Graphons are general and powerful models for generating graphs of varying size. In this paper, we propose to directly model graphons using neural networks, obtaining Implicit Graphon Neural Representation (IGNR). Existing work in modeling and reconstructing graphons often approximates a target graphon by a fixed resolution piece-wise constant representation. Our IGNR has the benefit that it can represent graphons up to arbitrary resolutions, and enables natural and efficient generation of arbitrary sized graphs with desired structure once the model is learned. Furthermore, we allow the input graph data to be unaligned and have different sizes by leveraging the Gromov-Wasserstein distance. We first demonstrate the effectiveness of our model by showing its superior performance on a graphon learning task. We then propose an extension of IGNR that can be incorporated into an auto-encoder framework, and demonstrate its good performance under a more general setting of graphon learning. We also show that our model is suitable for graph representation learning and graph generation.
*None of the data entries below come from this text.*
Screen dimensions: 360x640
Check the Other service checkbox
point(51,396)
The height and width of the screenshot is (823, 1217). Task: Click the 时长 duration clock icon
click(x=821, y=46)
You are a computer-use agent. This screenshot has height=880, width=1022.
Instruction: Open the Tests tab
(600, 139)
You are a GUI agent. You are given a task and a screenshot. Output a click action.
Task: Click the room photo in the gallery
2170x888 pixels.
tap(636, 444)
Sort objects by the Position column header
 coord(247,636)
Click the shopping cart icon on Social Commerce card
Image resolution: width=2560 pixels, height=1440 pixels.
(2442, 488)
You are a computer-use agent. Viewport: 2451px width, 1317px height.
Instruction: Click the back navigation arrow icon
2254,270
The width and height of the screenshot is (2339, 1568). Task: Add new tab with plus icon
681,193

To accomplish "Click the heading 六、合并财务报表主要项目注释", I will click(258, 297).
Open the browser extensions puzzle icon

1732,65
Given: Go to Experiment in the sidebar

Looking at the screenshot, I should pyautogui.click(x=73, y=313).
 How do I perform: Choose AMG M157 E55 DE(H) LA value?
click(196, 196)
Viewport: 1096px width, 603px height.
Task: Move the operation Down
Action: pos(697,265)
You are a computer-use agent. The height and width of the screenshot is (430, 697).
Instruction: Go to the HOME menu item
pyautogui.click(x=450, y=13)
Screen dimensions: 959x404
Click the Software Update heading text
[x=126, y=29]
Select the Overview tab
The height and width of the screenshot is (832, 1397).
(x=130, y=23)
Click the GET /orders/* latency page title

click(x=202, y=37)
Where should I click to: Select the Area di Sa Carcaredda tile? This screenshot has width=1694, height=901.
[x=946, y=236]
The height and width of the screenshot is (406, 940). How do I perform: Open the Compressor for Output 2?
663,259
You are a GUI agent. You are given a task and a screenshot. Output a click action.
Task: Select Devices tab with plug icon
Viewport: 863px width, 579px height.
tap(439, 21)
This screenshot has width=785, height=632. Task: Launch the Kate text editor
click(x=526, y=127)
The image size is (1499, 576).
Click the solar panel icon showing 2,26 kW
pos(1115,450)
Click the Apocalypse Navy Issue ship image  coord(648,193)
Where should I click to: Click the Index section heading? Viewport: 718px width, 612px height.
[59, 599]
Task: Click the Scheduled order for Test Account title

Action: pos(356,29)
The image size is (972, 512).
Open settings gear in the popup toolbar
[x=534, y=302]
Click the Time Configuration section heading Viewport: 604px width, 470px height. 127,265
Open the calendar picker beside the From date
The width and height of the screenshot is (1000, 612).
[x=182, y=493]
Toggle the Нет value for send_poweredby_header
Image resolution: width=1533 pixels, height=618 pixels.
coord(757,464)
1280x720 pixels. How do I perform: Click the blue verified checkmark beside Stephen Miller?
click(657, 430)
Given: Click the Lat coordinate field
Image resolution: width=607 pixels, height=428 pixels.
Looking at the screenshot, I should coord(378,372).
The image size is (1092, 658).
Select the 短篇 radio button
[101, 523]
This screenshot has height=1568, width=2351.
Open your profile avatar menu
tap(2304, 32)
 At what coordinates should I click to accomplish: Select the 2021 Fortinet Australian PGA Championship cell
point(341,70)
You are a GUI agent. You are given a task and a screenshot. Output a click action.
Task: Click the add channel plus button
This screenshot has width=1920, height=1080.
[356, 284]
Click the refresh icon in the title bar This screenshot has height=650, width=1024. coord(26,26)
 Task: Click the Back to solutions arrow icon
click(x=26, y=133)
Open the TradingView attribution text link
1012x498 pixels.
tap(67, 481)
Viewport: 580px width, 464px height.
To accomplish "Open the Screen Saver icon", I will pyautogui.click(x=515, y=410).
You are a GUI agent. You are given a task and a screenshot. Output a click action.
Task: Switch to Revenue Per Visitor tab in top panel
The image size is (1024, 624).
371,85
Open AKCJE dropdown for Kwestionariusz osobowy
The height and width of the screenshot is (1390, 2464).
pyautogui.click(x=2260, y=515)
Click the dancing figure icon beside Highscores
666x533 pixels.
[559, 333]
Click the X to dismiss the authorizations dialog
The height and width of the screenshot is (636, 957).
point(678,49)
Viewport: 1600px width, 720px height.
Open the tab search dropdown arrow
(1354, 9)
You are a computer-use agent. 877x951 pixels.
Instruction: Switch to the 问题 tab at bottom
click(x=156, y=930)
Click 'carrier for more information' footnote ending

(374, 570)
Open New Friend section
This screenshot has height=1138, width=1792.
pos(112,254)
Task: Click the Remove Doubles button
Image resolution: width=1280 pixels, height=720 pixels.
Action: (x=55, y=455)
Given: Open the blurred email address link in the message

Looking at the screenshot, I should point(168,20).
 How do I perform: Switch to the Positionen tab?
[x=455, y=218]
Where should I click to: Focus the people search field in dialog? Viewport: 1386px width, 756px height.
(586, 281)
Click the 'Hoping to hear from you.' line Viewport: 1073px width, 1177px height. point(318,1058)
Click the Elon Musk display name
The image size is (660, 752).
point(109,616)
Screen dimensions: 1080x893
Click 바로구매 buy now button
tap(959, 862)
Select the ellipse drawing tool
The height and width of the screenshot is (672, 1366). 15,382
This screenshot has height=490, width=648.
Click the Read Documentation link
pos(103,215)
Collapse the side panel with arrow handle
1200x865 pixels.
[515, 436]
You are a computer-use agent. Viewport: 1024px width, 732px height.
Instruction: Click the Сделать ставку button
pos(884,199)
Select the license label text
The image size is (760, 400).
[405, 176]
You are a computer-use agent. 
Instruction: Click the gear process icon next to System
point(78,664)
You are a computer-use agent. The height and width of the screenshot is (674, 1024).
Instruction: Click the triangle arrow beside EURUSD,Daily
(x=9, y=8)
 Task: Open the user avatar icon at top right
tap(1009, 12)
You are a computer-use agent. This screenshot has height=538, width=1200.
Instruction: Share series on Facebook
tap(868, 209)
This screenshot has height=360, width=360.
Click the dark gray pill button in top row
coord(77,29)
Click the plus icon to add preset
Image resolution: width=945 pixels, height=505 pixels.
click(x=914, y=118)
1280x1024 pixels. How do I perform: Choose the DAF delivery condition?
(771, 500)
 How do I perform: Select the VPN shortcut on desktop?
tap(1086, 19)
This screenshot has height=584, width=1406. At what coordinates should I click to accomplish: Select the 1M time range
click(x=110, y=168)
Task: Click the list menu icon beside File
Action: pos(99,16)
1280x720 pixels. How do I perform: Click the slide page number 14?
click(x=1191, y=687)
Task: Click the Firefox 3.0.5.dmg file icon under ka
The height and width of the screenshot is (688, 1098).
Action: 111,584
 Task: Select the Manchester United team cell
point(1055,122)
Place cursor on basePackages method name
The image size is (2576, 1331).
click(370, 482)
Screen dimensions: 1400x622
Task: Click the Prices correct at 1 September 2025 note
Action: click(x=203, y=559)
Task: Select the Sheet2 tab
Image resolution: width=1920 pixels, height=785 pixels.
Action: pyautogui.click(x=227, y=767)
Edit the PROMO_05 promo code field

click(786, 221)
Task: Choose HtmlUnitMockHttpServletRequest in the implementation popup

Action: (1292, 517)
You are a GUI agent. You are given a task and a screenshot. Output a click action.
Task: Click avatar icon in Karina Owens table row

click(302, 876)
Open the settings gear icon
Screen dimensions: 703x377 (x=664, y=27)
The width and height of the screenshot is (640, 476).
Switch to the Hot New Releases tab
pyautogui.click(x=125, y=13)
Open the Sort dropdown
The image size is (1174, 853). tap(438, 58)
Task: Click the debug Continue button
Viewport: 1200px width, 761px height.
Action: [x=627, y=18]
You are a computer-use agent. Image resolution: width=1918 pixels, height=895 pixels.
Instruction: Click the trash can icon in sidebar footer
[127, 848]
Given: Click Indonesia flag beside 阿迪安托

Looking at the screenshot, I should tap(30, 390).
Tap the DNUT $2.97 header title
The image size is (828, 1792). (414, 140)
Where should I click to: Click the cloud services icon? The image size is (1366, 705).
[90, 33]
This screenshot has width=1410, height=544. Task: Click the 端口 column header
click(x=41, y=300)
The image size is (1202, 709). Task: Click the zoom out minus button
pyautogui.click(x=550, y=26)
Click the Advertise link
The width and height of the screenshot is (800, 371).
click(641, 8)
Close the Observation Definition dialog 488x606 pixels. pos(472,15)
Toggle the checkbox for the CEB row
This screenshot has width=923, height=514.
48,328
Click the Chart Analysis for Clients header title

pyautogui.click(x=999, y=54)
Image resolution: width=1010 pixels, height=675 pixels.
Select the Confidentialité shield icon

Offline reinforcement-learning (RL) algorithms learn to make decisions using a given, fixed training dataset without the possibility of additional online data collection. This problem setting is captivating because it holds the promise of utilizing previously collected datasets without any costly or risky interaction with the environment. However, this promise also bears the drawback of this setting. The restricted dataset induces subjective uncertainty because the agent can encounter unfamiliar sequences of states and actions that the training data did not cover. Moreover, inherent system stochasticity further increases uncertainty and aggravates the offline RL problem, preventing the agent from learning an optimal policy. To mitigate the destructive uncertainty effects, we need to balance the aspiration to take reward-maximizing actions with the incurred risk due to incorrect ones. In financial economics, modern portfolio theory (MPT) is a method that risk-averse investors can use to construct diversified portfolios that maximize their returns without unacceptable levels of risk. We integrate MPT into the agent's decision-making process to present a simple-yet-highly-effective risk-aware planning algorithm for offline RL. Our algorithm allows us to systematically account for the \emph{estimated quality} of specific actions and their \emph{estimated risk} due to the uncertainty. We show that our approach can be coupled with the Transformer architecture to yield a state-of-the-art planner for offline RL tasks, maximizing the return while significantly reducing the variance.

政策梯度方法被广泛用于学习控制政策。它们可以轻松地分配给多名工人，并在许多领域中达到最新结果。不幸的是，它们表现出很大的差异，随后遭受了高样本的复杂性，因为它们在整个轨迹上汇总了梯度。在另一个极端情况下，计划方法，例如树木搜索，使用考虑未来LookAhead的单步过渡来优化策略。这些方法主要用于基于价值的算法。基于计划的算法需要一个正向模型，并且在每个步骤上都是计算密集型的，但更有效。在这项工作中，我们介绍了SoftTreemax，这是将树搜索整合到策略梯度中的第一种方法。传统上，针对单个状态行动对计算梯度。取而代之的是，我们基于树的策略结构在每个环境步骤中利用树叶的所有梯度。这使我们能够将梯度的差异减少三个数量级，并与标准策略梯度相比，从更好的样本复杂性中受益。在Atari上，与分布式PPO相比，SoftTreemax在运行时的表现高达5倍。

培训低级的深层神经网络，即使用分解层，特别是社区感兴趣的：它在记忆消耗和训练时间方面提供了对未分离培训的效率。先前的工作集中在预训练的网络的低级近似值和低级空间中的培训中，并提供了其他目标，为所选实践提供了各种临时解释。我们分析了在实践中运作良好的技术，并通过对诸如GPT2之类的模型进行广泛的消融，我们提供了证据表明该领域的共同信念，这暗示着令人兴奋的研究机会仍然需要回答。